## What you are asked to do
Report each line of the entries below that contains the word "right", copying every such line in full. Case counts.

## Supplied data
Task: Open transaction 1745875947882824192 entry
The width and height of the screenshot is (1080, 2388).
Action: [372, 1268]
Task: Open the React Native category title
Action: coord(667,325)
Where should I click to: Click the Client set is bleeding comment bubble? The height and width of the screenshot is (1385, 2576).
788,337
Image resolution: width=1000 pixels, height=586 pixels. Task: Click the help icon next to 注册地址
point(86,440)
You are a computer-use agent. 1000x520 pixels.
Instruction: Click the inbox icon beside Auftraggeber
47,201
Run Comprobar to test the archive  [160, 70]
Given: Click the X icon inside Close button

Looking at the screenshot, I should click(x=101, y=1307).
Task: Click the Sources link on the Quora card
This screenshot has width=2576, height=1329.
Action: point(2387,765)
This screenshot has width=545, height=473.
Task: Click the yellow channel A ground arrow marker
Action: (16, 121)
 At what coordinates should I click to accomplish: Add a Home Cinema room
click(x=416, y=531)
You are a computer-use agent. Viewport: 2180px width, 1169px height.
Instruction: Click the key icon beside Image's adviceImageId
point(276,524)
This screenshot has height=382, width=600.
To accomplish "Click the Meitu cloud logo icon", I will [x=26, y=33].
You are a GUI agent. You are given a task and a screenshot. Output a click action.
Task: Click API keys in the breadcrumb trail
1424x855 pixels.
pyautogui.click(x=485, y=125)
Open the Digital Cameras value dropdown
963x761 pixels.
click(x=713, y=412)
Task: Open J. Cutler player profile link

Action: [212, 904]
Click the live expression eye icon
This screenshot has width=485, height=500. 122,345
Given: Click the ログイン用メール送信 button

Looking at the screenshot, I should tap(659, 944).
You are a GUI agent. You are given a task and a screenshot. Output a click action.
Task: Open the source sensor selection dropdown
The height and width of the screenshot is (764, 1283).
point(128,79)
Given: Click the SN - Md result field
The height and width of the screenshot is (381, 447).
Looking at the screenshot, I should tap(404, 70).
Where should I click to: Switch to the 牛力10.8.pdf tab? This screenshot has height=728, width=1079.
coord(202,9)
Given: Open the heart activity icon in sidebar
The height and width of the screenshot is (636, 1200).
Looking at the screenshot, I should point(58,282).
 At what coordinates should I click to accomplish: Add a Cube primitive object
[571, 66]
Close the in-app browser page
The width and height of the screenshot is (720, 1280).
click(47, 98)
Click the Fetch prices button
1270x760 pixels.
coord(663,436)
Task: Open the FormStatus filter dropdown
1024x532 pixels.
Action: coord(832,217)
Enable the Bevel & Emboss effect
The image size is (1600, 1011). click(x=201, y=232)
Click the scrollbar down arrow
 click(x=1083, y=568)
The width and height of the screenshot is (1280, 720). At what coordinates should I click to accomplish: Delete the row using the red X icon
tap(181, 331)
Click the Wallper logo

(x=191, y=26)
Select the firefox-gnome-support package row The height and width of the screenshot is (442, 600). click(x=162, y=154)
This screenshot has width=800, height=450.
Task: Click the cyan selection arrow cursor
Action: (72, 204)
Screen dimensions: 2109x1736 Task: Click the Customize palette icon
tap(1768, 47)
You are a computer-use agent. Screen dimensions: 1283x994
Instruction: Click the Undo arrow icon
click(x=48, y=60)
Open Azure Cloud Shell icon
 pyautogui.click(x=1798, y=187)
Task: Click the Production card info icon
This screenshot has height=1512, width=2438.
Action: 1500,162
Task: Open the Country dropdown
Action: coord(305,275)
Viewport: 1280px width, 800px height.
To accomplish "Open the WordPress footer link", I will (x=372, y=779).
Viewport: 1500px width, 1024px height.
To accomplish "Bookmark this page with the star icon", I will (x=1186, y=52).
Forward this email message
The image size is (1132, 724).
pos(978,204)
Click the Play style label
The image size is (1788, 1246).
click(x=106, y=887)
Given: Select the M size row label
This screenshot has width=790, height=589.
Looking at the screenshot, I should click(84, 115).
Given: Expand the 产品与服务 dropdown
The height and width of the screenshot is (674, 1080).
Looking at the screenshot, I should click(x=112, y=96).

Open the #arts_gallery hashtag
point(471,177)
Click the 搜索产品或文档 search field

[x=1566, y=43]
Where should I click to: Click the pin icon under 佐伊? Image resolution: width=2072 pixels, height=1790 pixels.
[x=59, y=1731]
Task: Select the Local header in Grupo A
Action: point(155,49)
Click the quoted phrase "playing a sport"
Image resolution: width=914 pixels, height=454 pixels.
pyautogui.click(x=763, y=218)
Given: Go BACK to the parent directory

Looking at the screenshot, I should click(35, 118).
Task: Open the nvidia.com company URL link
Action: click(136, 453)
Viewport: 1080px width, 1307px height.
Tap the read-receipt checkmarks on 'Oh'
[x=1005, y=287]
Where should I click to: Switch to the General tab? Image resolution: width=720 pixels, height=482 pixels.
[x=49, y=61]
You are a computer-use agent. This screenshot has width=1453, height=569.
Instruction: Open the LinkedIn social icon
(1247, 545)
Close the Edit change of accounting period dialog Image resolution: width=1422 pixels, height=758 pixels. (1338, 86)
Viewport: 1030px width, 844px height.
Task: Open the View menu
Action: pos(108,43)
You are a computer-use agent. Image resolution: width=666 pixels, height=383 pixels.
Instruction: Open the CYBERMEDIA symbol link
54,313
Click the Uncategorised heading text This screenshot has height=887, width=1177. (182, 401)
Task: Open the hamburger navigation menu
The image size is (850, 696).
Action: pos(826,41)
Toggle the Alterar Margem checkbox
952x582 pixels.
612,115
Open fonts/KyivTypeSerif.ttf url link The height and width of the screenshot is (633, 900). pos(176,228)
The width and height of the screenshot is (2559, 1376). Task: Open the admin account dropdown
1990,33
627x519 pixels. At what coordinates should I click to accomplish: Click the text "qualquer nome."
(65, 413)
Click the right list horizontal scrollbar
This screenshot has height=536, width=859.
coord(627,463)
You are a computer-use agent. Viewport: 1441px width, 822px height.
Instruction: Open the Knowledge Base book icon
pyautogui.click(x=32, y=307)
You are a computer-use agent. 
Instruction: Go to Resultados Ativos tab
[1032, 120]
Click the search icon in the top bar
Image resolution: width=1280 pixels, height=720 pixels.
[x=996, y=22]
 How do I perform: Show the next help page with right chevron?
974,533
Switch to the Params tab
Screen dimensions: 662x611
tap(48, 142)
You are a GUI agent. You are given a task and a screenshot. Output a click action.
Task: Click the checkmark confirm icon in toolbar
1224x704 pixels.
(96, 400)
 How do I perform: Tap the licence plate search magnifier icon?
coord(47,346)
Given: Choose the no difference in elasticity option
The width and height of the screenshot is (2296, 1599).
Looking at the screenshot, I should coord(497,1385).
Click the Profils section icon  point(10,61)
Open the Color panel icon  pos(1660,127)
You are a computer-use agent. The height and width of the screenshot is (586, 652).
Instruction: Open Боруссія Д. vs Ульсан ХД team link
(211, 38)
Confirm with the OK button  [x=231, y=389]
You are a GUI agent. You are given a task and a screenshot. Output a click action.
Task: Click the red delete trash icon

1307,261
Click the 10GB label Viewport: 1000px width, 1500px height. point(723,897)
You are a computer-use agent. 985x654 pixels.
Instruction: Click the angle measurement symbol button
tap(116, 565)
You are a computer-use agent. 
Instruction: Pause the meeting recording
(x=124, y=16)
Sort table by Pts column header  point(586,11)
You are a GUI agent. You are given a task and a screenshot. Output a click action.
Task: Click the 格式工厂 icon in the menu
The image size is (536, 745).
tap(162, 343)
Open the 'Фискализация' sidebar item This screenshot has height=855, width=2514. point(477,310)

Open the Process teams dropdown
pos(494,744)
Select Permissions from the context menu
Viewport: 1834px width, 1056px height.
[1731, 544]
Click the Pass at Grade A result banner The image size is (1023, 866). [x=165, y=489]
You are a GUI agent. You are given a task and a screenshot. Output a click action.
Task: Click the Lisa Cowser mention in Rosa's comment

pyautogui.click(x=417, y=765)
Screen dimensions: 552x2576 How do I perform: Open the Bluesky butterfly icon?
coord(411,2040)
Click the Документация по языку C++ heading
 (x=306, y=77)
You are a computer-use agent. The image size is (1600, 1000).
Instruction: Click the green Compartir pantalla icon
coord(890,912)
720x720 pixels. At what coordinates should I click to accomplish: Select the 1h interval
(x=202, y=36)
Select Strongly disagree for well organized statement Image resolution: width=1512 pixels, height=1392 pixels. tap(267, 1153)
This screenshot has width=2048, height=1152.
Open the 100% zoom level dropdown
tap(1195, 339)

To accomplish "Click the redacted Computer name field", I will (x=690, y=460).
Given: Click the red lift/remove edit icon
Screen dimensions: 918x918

## Task response
Click the right list horizontal scrollbar
 How do I perform: Show the next help page with right chevron?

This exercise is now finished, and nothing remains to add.